DATA SECTION:
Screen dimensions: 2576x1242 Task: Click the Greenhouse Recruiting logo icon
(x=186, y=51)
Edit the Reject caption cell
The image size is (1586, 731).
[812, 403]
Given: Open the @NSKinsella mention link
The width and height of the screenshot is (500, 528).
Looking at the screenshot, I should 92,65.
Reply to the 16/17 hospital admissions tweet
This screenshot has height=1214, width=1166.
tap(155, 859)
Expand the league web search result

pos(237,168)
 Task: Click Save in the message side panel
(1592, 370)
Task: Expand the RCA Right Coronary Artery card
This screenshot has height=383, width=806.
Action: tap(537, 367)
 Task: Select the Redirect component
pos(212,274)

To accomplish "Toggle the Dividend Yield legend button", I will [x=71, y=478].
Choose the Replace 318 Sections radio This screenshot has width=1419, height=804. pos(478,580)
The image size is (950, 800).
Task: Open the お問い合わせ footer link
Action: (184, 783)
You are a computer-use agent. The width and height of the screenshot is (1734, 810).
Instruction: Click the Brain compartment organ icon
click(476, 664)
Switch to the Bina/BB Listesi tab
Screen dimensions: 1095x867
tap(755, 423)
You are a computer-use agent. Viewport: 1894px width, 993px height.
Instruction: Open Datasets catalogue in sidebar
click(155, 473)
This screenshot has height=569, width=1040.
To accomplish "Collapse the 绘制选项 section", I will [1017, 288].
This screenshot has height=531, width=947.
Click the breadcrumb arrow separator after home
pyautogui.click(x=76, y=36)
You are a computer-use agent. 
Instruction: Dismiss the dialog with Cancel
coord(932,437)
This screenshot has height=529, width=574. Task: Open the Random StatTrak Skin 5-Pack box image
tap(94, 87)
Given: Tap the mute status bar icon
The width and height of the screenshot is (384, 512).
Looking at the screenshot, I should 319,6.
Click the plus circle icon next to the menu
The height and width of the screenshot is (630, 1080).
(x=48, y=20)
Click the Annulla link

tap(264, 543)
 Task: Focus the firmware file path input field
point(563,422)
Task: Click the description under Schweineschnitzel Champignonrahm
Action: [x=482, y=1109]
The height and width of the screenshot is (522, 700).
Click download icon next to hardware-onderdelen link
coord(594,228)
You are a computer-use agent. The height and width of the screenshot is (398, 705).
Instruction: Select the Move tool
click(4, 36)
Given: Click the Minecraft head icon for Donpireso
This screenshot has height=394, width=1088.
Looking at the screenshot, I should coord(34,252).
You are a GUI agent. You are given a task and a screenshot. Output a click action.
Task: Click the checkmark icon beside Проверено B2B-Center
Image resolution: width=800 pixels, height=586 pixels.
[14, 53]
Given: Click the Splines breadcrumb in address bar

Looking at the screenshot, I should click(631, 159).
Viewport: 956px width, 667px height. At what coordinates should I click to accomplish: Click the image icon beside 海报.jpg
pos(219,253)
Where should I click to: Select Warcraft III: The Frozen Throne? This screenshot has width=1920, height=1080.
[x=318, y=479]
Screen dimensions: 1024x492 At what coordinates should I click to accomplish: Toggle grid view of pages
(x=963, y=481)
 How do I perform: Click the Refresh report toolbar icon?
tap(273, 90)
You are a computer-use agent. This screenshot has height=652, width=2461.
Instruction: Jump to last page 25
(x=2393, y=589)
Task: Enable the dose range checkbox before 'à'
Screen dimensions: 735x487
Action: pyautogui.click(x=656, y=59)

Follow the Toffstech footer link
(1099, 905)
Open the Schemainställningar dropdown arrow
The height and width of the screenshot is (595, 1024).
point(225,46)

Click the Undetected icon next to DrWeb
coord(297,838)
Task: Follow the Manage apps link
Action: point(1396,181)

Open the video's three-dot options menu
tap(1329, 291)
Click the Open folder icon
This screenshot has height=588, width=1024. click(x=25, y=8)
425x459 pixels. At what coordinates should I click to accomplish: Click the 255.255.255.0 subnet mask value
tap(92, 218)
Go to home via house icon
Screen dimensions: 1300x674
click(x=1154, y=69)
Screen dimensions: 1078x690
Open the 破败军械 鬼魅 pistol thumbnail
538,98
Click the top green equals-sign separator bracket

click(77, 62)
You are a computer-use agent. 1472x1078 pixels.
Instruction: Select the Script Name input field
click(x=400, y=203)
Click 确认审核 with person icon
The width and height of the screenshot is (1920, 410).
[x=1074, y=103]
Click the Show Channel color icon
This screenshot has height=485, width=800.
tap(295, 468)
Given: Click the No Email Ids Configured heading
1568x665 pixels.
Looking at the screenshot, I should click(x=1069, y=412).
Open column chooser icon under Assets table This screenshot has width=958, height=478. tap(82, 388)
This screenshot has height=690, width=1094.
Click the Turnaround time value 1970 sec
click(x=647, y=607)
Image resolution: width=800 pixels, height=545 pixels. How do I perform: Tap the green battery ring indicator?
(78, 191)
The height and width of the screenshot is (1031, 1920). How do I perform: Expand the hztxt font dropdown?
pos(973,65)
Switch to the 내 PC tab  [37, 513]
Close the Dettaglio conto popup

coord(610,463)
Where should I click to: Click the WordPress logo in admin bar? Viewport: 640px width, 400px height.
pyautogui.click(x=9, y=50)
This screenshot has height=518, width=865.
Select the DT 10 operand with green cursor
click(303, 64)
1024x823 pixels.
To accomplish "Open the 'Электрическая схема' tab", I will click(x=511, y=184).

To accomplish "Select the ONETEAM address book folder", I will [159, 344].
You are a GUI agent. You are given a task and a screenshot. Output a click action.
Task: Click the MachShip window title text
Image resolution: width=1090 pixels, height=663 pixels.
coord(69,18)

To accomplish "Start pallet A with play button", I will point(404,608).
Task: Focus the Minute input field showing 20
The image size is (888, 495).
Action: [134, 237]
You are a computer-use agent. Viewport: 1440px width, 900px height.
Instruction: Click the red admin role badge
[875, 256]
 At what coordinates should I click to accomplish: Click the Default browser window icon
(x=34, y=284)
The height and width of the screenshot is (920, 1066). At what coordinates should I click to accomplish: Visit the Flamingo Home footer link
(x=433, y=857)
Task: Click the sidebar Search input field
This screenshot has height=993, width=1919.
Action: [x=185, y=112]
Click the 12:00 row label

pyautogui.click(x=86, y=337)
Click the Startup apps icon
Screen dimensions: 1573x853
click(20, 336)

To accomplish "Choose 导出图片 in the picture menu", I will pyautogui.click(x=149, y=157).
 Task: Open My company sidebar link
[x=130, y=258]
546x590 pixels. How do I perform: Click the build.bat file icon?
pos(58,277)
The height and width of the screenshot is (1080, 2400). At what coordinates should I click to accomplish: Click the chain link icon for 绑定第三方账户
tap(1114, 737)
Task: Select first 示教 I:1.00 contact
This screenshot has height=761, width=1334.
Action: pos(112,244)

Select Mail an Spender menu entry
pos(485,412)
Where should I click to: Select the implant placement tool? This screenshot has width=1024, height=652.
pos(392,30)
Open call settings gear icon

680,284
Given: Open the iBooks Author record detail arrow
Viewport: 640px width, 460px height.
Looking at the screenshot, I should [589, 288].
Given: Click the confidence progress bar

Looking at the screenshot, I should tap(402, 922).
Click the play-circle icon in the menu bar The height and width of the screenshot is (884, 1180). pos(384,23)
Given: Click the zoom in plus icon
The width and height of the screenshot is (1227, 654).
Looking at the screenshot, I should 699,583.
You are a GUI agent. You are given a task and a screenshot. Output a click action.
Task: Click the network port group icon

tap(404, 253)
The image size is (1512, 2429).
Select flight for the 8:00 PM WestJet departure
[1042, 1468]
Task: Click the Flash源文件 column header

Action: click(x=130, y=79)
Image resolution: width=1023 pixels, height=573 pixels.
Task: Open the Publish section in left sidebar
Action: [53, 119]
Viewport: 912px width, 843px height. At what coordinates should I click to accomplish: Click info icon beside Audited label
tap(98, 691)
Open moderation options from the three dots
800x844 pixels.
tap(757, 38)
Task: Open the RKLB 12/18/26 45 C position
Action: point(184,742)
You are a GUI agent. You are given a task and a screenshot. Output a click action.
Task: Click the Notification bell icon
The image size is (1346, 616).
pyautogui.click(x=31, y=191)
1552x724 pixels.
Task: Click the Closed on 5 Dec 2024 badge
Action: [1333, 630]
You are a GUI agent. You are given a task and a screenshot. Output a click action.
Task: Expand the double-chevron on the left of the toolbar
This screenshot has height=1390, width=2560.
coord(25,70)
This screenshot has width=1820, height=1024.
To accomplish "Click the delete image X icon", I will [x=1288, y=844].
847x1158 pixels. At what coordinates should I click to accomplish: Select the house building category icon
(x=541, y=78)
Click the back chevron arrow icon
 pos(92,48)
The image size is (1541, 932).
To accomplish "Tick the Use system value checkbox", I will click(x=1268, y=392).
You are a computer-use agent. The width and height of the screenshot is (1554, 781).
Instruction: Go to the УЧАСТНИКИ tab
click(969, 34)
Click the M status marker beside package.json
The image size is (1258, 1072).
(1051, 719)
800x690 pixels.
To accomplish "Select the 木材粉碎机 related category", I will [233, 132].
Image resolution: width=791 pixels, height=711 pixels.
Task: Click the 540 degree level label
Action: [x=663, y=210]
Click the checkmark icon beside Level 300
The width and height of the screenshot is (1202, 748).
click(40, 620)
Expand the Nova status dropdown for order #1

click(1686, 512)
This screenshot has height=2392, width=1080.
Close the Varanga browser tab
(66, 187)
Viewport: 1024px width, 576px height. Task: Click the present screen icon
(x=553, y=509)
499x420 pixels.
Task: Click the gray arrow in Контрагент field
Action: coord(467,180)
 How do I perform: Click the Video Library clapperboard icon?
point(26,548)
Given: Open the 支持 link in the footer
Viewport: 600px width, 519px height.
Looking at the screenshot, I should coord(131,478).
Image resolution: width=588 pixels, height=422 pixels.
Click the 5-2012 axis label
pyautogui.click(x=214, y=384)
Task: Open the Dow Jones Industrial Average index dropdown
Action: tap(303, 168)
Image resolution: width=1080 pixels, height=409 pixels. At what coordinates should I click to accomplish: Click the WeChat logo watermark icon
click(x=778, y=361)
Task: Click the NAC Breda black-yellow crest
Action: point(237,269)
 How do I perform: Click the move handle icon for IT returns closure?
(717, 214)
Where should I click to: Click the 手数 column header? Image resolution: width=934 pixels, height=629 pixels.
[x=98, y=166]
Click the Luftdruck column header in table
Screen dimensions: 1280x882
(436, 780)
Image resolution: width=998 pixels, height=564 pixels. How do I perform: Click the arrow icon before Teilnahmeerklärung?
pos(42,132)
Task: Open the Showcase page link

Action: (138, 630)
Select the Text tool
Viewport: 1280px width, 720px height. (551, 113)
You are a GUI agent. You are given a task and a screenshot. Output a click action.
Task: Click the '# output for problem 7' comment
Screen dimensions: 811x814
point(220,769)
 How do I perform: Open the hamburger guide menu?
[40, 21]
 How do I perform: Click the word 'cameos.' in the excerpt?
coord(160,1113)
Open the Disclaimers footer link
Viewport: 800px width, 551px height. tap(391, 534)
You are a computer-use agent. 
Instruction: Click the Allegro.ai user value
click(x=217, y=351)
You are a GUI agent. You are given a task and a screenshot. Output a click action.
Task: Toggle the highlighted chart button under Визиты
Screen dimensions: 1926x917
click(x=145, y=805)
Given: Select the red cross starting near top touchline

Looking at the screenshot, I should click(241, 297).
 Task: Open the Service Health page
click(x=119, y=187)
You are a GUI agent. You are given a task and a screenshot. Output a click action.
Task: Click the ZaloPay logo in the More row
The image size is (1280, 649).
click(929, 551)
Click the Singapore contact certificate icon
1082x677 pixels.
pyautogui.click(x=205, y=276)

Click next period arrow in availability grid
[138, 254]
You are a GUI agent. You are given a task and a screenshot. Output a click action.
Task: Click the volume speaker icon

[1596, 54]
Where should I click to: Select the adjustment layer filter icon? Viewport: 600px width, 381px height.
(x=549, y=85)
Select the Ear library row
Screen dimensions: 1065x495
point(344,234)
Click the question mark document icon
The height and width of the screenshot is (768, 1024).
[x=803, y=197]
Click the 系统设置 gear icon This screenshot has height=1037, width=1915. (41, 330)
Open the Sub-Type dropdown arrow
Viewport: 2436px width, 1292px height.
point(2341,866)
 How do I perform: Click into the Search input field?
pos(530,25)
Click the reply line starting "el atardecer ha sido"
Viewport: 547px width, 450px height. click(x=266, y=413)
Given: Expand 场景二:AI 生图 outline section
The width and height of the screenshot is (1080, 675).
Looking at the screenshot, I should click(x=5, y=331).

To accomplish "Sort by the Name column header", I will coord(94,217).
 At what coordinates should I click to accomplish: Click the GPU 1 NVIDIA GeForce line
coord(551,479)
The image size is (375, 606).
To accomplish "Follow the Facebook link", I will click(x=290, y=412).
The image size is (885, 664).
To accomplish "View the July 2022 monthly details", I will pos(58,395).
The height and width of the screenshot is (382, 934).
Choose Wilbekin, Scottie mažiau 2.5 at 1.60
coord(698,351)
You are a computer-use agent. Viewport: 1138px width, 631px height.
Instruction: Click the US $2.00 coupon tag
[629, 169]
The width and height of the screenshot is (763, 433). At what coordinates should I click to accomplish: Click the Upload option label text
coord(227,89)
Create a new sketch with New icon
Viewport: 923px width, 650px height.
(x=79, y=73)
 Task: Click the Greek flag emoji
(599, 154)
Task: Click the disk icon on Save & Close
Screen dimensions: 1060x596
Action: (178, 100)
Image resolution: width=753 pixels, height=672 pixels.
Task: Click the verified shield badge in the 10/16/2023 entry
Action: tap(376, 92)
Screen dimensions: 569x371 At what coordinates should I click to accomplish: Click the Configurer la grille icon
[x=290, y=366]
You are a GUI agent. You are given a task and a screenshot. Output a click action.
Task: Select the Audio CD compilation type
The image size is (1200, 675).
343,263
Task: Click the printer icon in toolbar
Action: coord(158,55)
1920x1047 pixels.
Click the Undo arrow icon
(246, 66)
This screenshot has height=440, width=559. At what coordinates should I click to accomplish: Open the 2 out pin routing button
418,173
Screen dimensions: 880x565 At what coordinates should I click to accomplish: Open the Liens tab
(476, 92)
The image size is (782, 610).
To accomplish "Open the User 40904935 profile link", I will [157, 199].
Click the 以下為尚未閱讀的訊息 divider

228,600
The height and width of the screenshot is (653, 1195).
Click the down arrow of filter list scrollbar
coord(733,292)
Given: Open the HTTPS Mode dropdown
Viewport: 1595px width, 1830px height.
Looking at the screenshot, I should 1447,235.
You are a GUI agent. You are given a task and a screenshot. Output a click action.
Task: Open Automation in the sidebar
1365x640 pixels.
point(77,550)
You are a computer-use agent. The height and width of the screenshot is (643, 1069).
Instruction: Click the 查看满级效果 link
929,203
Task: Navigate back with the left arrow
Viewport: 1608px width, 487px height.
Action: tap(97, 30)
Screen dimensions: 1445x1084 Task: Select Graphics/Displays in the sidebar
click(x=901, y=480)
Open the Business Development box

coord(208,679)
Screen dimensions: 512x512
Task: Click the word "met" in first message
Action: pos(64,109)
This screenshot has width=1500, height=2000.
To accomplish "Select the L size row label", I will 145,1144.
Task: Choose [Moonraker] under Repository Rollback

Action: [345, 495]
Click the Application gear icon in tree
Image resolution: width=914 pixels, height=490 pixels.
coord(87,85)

YOUR GOAL:
Nothing but the lines from the first line of the data through the line with "This screenshot has height=569, width=1040." should be returned, exactly as they appear, both ends included.

SOLUTION FOR THIS PROBLEM:
Screen dimensions: 2576x1242 Task: Click the Greenhouse Recruiting logo icon
(x=186, y=51)
Edit the Reject caption cell
The image size is (1586, 731).
[812, 403]
Given: Open the @NSKinsella mention link
The width and height of the screenshot is (500, 528).
Looking at the screenshot, I should 92,65.
Reply to the 16/17 hospital admissions tweet
This screenshot has height=1214, width=1166.
tap(155, 859)
Expand the league web search result

pos(237,168)
 Task: Click Save in the message side panel
(1592, 370)
Task: Expand the RCA Right Coronary Artery card
This screenshot has height=383, width=806.
Action: tap(537, 367)
 Task: Select the Redirect component
pos(212,274)

To accomplish "Toggle the Dividend Yield legend button", I will [x=71, y=478].
Choose the Replace 318 Sections radio This screenshot has width=1419, height=804. pos(478,580)
The image size is (950, 800).
Task: Open the お問い合わせ footer link
Action: (184, 783)
You are a computer-use agent. The width and height of the screenshot is (1734, 810).
Instruction: Click the Brain compartment organ icon
click(476, 664)
Switch to the Bina/BB Listesi tab
Screen dimensions: 1095x867
tap(755, 423)
You are a computer-use agent. Viewport: 1894px width, 993px height.
Instruction: Open Datasets catalogue in sidebar
click(155, 473)
This screenshot has height=569, width=1040.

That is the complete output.